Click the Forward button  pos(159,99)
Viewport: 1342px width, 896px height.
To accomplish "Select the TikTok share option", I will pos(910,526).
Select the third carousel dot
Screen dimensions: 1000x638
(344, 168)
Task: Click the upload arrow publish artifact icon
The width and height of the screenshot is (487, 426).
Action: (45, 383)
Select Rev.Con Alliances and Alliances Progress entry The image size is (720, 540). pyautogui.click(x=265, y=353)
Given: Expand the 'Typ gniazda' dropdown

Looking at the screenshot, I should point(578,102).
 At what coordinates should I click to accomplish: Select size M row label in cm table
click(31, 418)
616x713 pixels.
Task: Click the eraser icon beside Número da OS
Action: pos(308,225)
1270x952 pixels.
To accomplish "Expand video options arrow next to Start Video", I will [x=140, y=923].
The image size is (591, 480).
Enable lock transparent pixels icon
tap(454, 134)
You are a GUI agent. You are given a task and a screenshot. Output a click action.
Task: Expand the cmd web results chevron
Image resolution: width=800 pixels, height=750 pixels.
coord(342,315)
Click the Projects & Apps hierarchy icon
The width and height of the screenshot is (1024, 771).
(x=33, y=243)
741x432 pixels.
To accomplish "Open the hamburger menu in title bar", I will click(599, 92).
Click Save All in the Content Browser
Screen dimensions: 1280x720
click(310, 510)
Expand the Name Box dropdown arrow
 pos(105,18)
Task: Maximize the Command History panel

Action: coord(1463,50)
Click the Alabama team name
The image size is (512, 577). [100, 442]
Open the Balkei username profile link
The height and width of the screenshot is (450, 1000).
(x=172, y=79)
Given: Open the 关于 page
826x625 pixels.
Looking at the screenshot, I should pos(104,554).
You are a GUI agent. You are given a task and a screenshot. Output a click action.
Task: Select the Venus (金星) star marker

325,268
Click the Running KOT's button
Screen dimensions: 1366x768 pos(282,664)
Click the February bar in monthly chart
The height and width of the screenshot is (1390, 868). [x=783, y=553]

☆ ☆ ☆ ☆

Write the data out again. Match it word for word.

Click the Forward button  pos(159,99)
Viewport: 1342px width, 896px height.
To accomplish "Select the TikTok share option", I will pos(910,526).
Select the third carousel dot
Screen dimensions: 1000x638
(344, 168)
Task: Click the upload arrow publish artifact icon
The width and height of the screenshot is (487, 426).
Action: (45, 383)
Select Rev.Con Alliances and Alliances Progress entry The image size is (720, 540). pyautogui.click(x=265, y=353)
Given: Expand the 'Typ gniazda' dropdown

Looking at the screenshot, I should point(578,102).
 At what coordinates should I click to accomplish: Select size M row label in cm table
click(31, 418)
616x713 pixels.
Task: Click the eraser icon beside Número da OS
Action: pos(308,225)
1270x952 pixels.
To accomplish "Expand video options arrow next to Start Video", I will [x=140, y=923].
The image size is (591, 480).
Enable lock transparent pixels icon
tap(454, 134)
You are a GUI agent. You are given a task and a screenshot. Output a click action.
Task: Expand the cmd web results chevron
Image resolution: width=800 pixels, height=750 pixels.
coord(342,315)
Click the Projects & Apps hierarchy icon
The width and height of the screenshot is (1024, 771).
(x=33, y=243)
741x432 pixels.
To accomplish "Open the hamburger menu in title bar", I will click(599, 92).
Click Save All in the Content Browser
Screen dimensions: 1280x720
click(310, 510)
Expand the Name Box dropdown arrow
 pos(105,18)
Task: Maximize the Command History panel

Action: coord(1463,50)
Click the Alabama team name
The image size is (512, 577). [100, 442]
Open the Balkei username profile link
The height and width of the screenshot is (450, 1000).
(x=172, y=79)
Given: Open the 关于 page
826x625 pixels.
Looking at the screenshot, I should pos(104,554).
You are a GUI agent. You are given a task and a screenshot. Output a click action.
Task: Select the Venus (金星) star marker

325,268
Click the Running KOT's button
Screen dimensions: 1366x768 pos(282,664)
Click the February bar in monthly chart
The height and width of the screenshot is (1390, 868). [x=783, y=553]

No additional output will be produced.